She is always going to try, in various ways, to suck you back into drama. She might, after all, have the juvenile idea that someday you are all going to be 'friends,' because that is how they do it in the movies. 

Ignore, ignore, ignore.

Remember your mantra: the best revenge is indifference. When you get worked about her, when you give an ounce of energy or emotion in her direction, you are (ever so slightly) letting her win.

That is why, if she ever does manage to trick you into seeing one another face-to-face, or speaking on the phone, you are going to practice showing her zero, zero emotion. You are going to find every bit of self-control you possess in your body and you are not going to lower yourself to anything approaching her level.


----------



## Catherine602 (Oct 14, 2010)

At 18 yo this is pure entertainment. She is practically a child herself and is probably suprised at the power she has to affect the lives of adults. Adults with children no less. playing house because it is exciting. She may be calling you to keep up the drama. Don't provide entertainment. 

I think you are doing the right thing, providing as little dramatic stimulation to them as possible. The 18 yo will get bored with this situation when things quiet down and she has to deal with living with a man with whom she has nothing in common. 

She'll find some guy closer to her age and stage in life and dump the old man when boredom sets in.
_Posted via Mobile Device_


----------



## alte Dame (Aug 7, 2012)

This IS truly bizarre. It's like you had this normal, reasonable life and then things just went...off. With a husband acting out with a teenager and said teenager plaguing you because she perhaps needs to see herself as your equal...or she's thinking in her little girl way that this shows she's taking the high road...or she's really insecure and needs to make sure you understand that she 'won' or...well, who will ever really know?

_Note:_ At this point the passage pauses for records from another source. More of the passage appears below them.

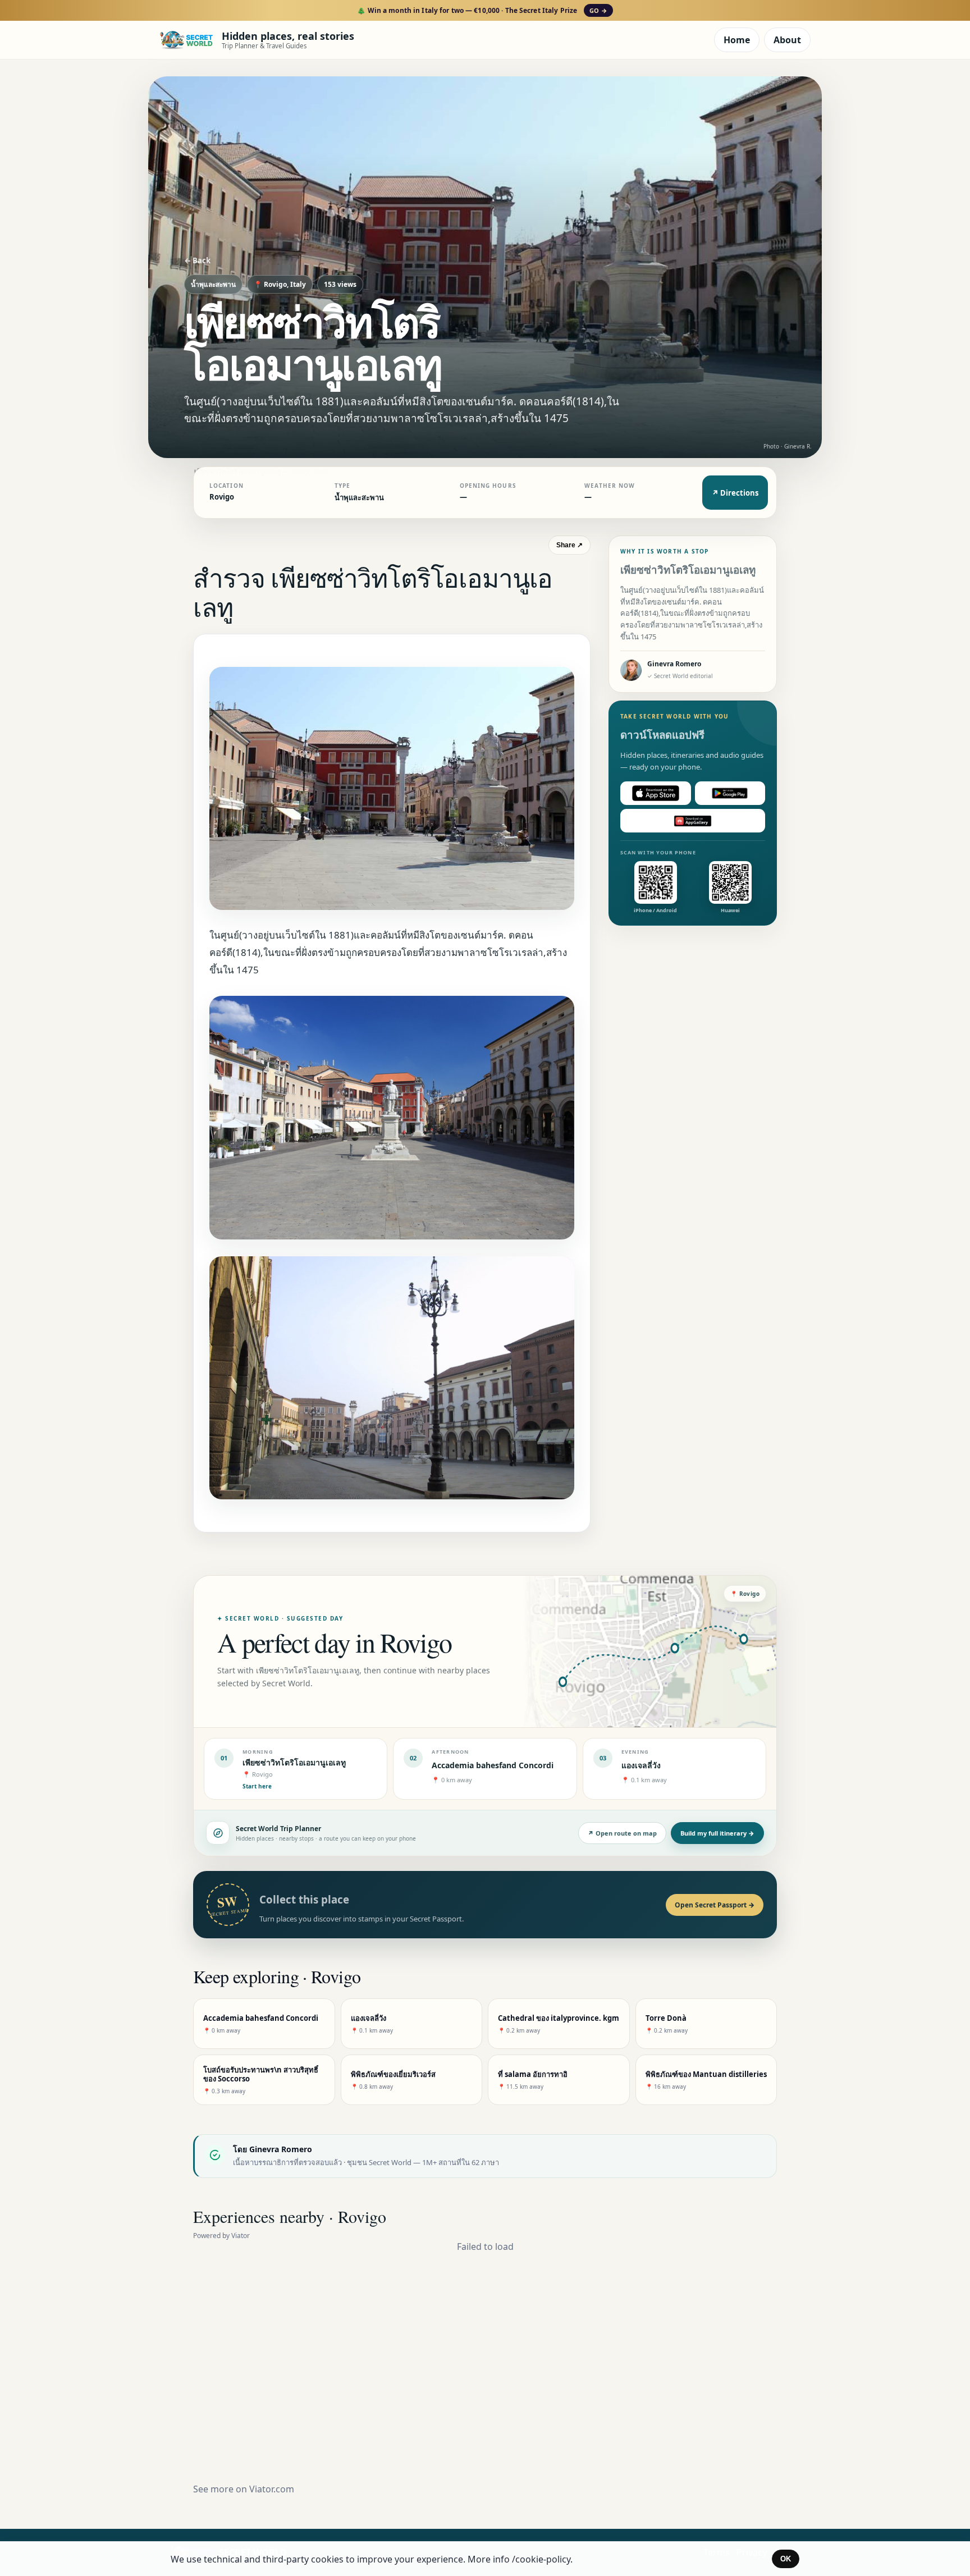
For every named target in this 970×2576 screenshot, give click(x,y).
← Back (197, 260)
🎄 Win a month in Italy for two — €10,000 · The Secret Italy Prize (482, 10)
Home (737, 40)
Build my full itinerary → (717, 1833)
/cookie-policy (541, 2559)
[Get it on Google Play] (730, 793)
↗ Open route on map (622, 1833)
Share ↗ (569, 545)
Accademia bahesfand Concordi (492, 1765)
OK (785, 2559)
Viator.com (271, 2489)
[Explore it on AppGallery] (692, 820)
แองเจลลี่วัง (641, 1765)
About (787, 40)
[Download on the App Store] (655, 793)
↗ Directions (735, 493)
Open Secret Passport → (714, 1905)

Do these sophomoric games make it easier? I mean, does it help in any way that this girl is a window into your ex-H's real personality?


----------



## Honeystly (Mar 1, 2012)

alte Dame, I'm not sure if it helps. It makes me ashamed that I could misjudge my stbxh to this degree. I though he was a good guy.... He actually never gave me butterflies per se, but I thought he was a kind soul who would never hurt me, and THAT"s why I loved him so much. We had trust. 
It is bizarre. I'm trying to figure out if I'm actually the mental one, and everybody else is sane.... I mean if they all find it acceptable, then maybe it is? Maybe I'm the only one with some old school morals? Nope. No. But it makes me question my sanity all the same. I just want to wake up out of this nightmare. When I was in high school I never had any drama-I was steady and didn't involve myself in teen issues, and here they are... Biting me in the ass at 32.


----------



## alte Dame (Aug 7, 2012)

Honeystly said:


> It is bizarre. I'm trying to figure out if I'm actually the mental one, and everybody else is sane.... I mean if they all find it acceptable, then maybe it is? Maybe I'm the only one with some old school morals?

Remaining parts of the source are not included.